Perjuangan untuk menjadi seorang hamba pemaaf akan mengajarkan kita banyak hikmah, banyak kebahagiaan, kemuliaan dan keindahan suasana batin dan kejernihan pikiran. Itulah ciri orang yang bertaqwa.

الَّذِيْنَ يُنْفِقُونَ فيِ السَّرَّآءِ وَالضَّرَّآءِ وَالْكَاظِمِيْنَ الغَيْظَ وَالعَافِيْنَ عَنِ النَّاسِ وَاللهُ يُحِبُّ الْمُحْسِنِيْنَ  ( ال عمران : 134 )

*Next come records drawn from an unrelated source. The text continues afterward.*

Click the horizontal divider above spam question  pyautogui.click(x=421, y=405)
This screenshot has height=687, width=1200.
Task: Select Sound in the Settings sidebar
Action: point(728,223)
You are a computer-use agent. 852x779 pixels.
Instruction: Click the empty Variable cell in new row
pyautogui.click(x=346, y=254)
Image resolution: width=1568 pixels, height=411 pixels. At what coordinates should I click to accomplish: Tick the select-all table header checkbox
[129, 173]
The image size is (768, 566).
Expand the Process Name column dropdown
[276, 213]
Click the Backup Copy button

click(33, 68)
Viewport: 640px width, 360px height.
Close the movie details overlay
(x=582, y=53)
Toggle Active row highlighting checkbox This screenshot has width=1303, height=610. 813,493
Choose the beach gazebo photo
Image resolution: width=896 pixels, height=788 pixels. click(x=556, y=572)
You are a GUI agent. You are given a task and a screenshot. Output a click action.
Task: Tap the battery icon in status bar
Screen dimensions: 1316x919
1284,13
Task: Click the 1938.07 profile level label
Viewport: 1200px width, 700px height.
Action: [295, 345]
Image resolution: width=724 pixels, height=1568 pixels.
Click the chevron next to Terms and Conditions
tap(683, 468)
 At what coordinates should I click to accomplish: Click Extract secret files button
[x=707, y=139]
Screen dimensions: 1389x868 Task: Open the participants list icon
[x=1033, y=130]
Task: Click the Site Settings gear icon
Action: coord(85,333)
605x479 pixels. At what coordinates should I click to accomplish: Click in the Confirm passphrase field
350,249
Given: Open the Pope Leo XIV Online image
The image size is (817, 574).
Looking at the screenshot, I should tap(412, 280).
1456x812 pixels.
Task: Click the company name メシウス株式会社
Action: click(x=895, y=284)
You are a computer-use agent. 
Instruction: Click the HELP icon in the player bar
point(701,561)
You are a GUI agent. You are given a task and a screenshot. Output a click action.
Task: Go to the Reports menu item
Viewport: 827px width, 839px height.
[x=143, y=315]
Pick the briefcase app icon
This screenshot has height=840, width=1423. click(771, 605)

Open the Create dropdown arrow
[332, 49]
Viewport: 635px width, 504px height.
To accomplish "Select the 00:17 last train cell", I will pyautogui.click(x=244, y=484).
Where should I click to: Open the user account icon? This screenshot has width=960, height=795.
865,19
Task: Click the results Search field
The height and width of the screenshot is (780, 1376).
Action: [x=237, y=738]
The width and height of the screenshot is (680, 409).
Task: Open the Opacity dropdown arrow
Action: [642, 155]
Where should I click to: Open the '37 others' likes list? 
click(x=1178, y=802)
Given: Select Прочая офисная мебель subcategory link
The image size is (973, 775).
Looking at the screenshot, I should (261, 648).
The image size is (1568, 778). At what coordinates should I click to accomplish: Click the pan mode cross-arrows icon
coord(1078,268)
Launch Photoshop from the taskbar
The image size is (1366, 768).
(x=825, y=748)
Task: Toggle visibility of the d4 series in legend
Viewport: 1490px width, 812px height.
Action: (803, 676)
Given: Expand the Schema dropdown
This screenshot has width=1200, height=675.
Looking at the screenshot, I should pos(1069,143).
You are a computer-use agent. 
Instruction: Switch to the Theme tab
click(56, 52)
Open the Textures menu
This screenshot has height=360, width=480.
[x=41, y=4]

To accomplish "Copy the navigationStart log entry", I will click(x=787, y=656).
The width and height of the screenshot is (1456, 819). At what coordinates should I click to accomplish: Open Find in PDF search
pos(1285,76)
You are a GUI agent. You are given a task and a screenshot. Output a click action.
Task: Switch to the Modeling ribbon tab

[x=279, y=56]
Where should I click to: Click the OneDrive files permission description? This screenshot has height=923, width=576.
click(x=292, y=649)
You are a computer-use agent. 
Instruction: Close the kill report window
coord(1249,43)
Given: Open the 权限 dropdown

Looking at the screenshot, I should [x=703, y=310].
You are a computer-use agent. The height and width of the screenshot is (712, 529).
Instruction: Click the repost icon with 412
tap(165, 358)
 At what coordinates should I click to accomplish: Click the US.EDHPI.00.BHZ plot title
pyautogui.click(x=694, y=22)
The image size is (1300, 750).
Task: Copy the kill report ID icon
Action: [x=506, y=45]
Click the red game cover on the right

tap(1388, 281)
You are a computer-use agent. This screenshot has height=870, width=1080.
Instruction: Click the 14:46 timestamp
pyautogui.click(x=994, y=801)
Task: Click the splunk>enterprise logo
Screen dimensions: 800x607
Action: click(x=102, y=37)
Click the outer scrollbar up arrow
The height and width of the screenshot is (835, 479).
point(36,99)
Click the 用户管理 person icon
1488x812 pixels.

Artinya : yaitu orang-orang yang menafkahkan (hartanya), baik di waktu lapang maupun di waktu sempit, dan memaaafkan (kesalahan) orang. Allah menyukai orang-orang yang berbuat kebajikan.

    خُذْ العَفْوَّ وَأْمُر بِالمَعْرُوفِ وَأْعْرِضْ عَنِ الجَاهِلِيْنَ       ( الأعراف : 199 )

Itulah perintah Allah “ Jadilah engkau pemaaf dan surulah orang mengerjakan yang ma’ruf, serta berpalinglah dari pada orang-orang yang bodoh”

Dan demikianlah janji Allah Swt.

وَلاَ يَأْتَلِ أُوْلُوا الفَضْلِ مِنْكُم وَالسَّعَةِ أَنْ يُؤْتُوا أولى القُرْبىَ وَالمَسَاكِين وَالمُهَاجِرِيْنَ فيِ سَبِيْلِ الله وَلْيَعْفُوا وَلْيَصْفَحُوا عَلىَ أَنْ تحُِبُّ أَنْ  يَغْفِرَالله ُلَكُم وَاللهَ ُغَفُوْرٌ رَحِيْمٌ    ( النـور : 22 )

“ Dan janganlah orang-orang yang mempunyai kelebihan dan kelapangan di antara kamu bersumpah bahwa mereka (tidak) memberi (bantuan) kepada kaum kerabatnya, orang-orang miskin dan orang-orang yang berhijrah pada jalan Allah, dan hendaklah mereka memaafkan dan berlapang dada, apakah kamu tidak ingin bahwa Allah mengampunimu ?

Dan Allah adalah Maha Pengampun lagi Maha Penyayang”. (QS. An-Nur: 22).

Inilah jalan perjuangan kita. Mari kita jalani bergandengan, bersama-sama menuju Rahmat dan Ridha Allah Swt.